*** Opening Listed entries ***

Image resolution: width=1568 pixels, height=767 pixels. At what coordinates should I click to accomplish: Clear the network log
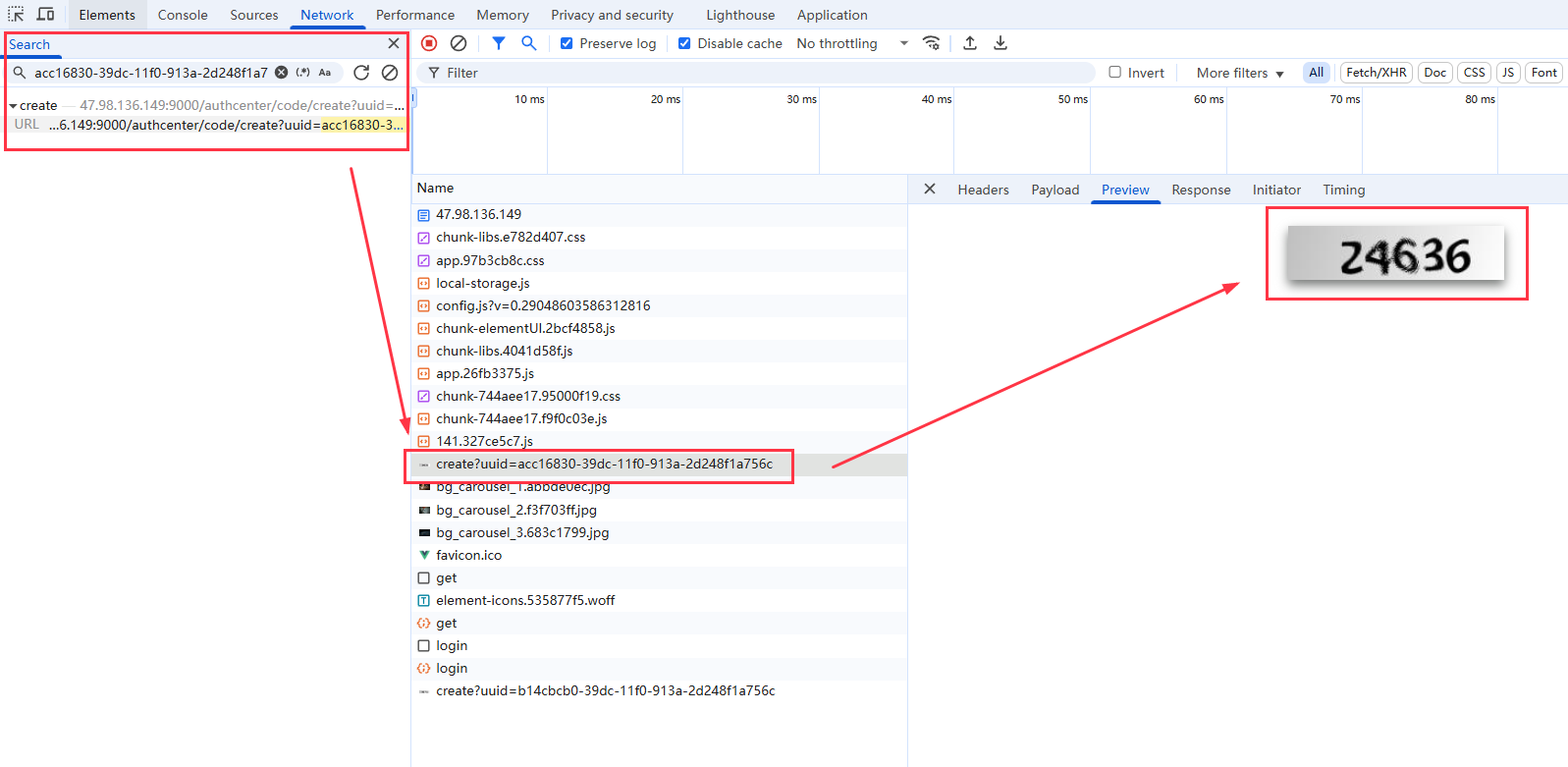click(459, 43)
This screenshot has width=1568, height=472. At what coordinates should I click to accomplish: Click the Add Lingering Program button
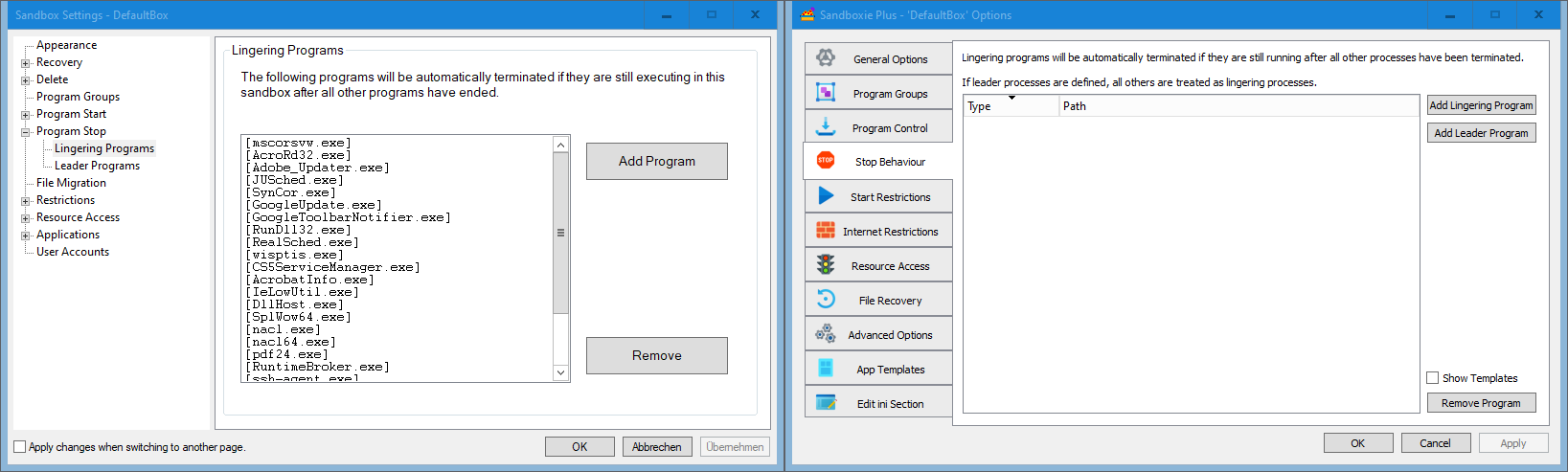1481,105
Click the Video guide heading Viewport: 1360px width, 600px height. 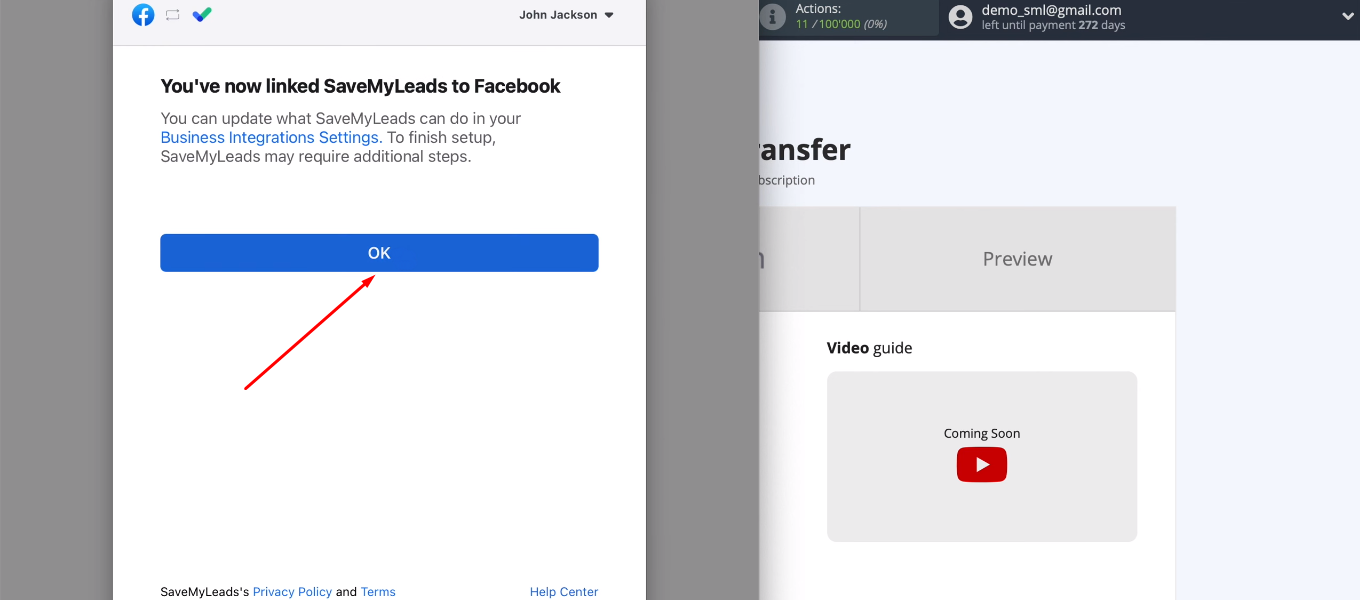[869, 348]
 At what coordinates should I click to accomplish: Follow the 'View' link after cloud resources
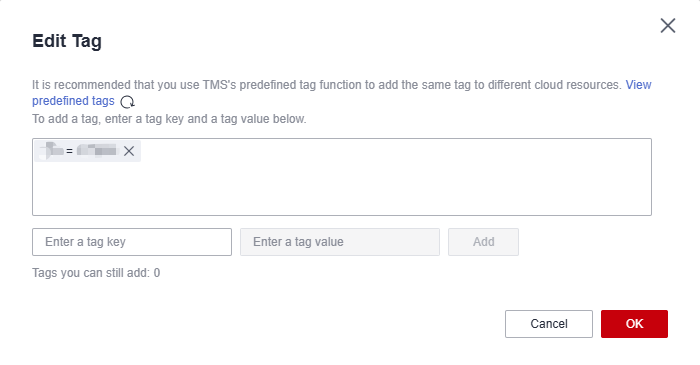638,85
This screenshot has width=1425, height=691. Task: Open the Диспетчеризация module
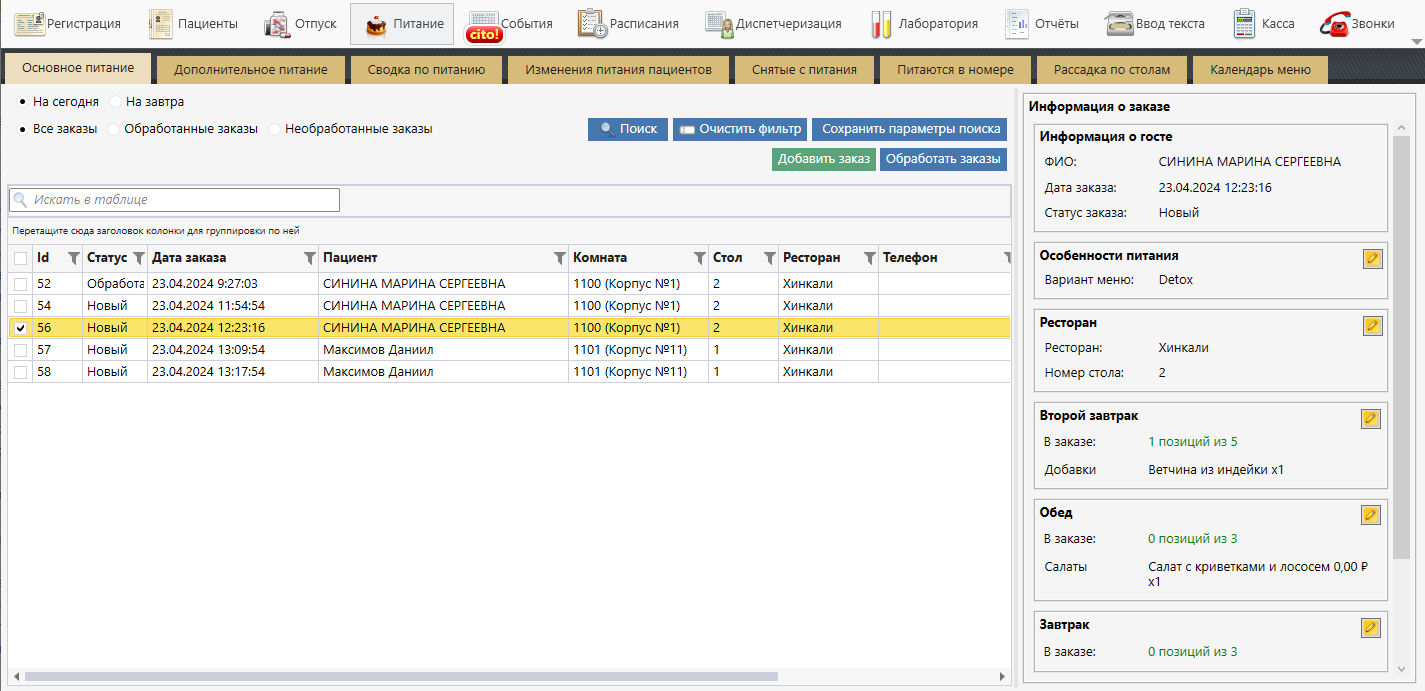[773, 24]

*** Closing Listed entries ***

§ **Task to complete**: Drop the pictures, then transcribe the lines from the one containing "At what coordinates should I click to accomplish: Follow" to the end of the data above, exactly and nothing more.

§ **Output for this task**:
 At what coordinates should I click to accomplish: Follow the 'View' link after cloud resources
638,85
This screenshot has width=1425, height=691. Task: Open the Диспетчеризация module
[773, 24]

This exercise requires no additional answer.